Today, the Microsoft Security Response Center (MSRC) released two out-of-band security bulletins, MS09-034 and MS09-035, and a Security Advisory, to address security bugs in the Active Template Library (ATL) and I think it’s appropriate that I explain why the SDL did not find these bugs and what we learned.

I’ve said this many times, but I’ll say it again, because I think it bears repeating. A bug of any kind is an opportunity to learn and then adjust your development practices if appropriate. In this post I will only outline the bugs fixed in ATL, not any of the defense-in-depth mechanisms added to Internet Explorer as part of MS09-034. You can find more information about the IE update in Dave Ross’s blog post at Security Research & Defense.

But before I explain the bugs, I want to spend a couple of minutes to explain ATL. The Active Template Library (ATL) is a set of lightweight C++ classes originally designed to make creating COM objects easier. ATL handles all the object reference counting and handles common COM tasks with ease.

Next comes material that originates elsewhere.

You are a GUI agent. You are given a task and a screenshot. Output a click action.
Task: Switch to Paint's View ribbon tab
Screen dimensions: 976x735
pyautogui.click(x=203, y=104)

But ATL is not restricted to COM; there are classes to handle smart pointers, images, the registry and ACLs and more.

When a developer creates a C++ project in Visual Studio, they are given the option to create an ATL project and if the developer opts to do so, the most important headers are automatically added to the project.

One final point before I discuss the bugs, the ATL source code is available for you to review; in the case of Visual Studio 2008, in the %ProgramFiles%\Microsoft Visual Studio 9.0\vc\atlmfc folder.

Now let’s dig into the bugs.

Bug #1: A Typo!

This is the core issue in the MSVidCtl ActiveX control. The bug is in a modified version of an older version of ATL, and is not in the public ATL code, but in a privately updated version of the ATL code.

Sidebar: How do ActiveX and COM differ?

Skip this section if you want to focus on the core security issues; I added this to answer to a question I get a lot. The Component Object Model (COM) is a binary specification that defines how objects can interact. An ActiveX object is a COM object. The major feature that characterizes ActiveX objects is their ability to be used from scripting languages. Doing so is often called ‘automation’. ActiveX objects use a COM interface named IDispatch which allows the script engine to resolve and call methods in the object at runtime. This is often called ‘late binding.’

The bug is simply a typo, can you spot it? I have removed extraneous code and error checking to make it easier to spot, and removed references to the psa variable (it’s a SAFEARRAYBOUND if you need to know)

__int64 cbSize;
hr = pStream->Read((void*) &cbSize, sizeof(cbSize), NULL);
BYTE *pbArray;
HRESULT hr = SafeArrayAccessData(psa, reinterpret_cast<LPVOID *>(&pbArray));
hr = pStream->Read((void*)&pbArray, (ULONG)cbSize, NULL);

I’ll give you one more clue – it’s a one character typo.

Give up? Look at the last line. The first argument is incorrect. It should be:

hr = pStream->Read((void*)pbArray, (ULONG)cbSize, NULL);

The extra ‘&’ character in the vulnerable code causes the code to write potentially untrusted data, of size cbSize, to the address of the pointer to the array, pbArray, rather than write the data into the array, and the pointer is on the stack. This is a stack-based buffer overrun vulnerability.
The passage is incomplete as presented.